What is being asked:
Copy each line of the entries that includes the word "Point".
------ Recorded data ------
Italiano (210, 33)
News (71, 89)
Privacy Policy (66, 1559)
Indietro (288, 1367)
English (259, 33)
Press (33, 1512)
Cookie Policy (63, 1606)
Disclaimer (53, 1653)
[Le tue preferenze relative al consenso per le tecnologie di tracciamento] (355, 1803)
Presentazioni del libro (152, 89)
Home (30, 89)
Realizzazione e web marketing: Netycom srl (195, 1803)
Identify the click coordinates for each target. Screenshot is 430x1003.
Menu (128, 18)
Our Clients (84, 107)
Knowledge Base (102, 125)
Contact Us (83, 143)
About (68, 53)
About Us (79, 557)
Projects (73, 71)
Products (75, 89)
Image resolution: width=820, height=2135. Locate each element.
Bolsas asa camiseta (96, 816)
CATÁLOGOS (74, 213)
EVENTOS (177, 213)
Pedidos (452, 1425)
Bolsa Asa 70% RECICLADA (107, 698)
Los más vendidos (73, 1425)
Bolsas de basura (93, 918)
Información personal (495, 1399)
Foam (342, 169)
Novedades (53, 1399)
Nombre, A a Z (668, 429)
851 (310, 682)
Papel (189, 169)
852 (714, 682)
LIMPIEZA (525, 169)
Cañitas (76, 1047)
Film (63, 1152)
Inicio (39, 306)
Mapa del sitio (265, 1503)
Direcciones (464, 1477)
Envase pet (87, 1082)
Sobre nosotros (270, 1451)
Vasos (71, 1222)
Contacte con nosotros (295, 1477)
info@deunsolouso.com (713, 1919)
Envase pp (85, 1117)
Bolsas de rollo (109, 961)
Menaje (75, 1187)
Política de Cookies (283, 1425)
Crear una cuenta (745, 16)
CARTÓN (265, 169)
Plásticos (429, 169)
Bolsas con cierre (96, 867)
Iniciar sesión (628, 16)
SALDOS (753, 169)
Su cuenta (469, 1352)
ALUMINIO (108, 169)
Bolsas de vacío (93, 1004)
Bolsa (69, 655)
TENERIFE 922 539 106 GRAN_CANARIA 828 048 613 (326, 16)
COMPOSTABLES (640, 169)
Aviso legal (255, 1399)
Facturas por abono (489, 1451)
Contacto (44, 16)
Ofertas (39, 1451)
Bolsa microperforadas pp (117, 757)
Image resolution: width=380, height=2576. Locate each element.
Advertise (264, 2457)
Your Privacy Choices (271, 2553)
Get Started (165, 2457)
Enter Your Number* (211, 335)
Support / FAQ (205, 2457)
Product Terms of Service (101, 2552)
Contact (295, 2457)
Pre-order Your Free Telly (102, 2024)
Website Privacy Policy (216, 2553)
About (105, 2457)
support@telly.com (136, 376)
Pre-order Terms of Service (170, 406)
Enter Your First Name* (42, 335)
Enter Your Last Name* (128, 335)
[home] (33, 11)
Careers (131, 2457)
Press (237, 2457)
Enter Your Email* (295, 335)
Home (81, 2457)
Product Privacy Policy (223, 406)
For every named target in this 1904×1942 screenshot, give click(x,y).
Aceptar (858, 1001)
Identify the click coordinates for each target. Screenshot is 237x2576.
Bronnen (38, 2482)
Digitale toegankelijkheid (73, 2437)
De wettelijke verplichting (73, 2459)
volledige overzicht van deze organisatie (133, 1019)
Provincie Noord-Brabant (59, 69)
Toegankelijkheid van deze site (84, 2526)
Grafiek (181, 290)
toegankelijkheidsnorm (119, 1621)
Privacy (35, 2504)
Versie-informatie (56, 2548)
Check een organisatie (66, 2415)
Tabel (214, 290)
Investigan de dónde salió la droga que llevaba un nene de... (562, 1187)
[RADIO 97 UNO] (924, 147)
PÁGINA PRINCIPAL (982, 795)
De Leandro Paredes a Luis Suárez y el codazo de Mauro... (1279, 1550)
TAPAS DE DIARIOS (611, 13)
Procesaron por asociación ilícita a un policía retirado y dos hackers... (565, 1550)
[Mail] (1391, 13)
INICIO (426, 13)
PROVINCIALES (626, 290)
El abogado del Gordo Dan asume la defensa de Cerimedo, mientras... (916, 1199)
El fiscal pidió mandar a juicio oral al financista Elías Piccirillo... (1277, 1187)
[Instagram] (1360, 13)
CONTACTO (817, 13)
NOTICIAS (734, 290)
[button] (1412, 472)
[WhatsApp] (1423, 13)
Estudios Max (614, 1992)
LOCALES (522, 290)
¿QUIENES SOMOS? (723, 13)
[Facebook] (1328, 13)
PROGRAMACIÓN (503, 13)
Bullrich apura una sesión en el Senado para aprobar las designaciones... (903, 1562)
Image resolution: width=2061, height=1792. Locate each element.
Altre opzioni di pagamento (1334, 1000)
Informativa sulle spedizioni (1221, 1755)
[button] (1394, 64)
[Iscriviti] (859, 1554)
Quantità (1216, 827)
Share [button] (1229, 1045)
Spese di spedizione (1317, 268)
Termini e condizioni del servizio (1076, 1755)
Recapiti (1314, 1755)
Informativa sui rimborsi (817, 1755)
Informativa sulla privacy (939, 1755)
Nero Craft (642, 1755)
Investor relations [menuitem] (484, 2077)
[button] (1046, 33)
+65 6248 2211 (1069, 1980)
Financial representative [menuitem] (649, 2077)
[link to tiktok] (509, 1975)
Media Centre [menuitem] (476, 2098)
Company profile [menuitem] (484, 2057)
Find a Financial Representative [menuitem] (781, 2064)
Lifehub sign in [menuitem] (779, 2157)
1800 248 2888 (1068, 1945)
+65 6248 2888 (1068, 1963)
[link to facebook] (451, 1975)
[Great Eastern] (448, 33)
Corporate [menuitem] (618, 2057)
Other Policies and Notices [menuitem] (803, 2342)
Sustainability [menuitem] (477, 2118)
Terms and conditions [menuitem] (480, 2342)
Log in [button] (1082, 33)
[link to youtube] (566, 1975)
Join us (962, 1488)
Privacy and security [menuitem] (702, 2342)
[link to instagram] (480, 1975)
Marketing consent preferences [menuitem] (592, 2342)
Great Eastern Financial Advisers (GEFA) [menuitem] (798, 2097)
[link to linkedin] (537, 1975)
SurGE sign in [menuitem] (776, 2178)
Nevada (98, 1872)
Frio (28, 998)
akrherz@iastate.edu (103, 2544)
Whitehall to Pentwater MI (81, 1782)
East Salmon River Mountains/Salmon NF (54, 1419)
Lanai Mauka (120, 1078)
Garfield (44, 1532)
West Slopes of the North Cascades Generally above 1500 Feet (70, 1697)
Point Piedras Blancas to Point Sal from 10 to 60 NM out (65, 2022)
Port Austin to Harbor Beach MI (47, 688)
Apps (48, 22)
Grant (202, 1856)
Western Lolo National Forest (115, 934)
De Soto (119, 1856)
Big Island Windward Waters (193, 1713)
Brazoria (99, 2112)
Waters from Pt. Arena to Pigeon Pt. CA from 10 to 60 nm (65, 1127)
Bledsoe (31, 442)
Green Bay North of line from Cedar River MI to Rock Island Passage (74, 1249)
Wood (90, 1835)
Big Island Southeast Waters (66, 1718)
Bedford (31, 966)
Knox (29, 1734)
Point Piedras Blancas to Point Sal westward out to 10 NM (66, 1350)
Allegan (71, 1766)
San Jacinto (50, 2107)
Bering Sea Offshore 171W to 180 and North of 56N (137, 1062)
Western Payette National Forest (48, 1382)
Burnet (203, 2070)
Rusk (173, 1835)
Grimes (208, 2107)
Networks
------
Response below:
Point Piedras Blancas to Point Sal from 10 to 60 NM out (65, 2022)
Point Piedras Blancas to Point Sal westward out to 10 NM (66, 1350)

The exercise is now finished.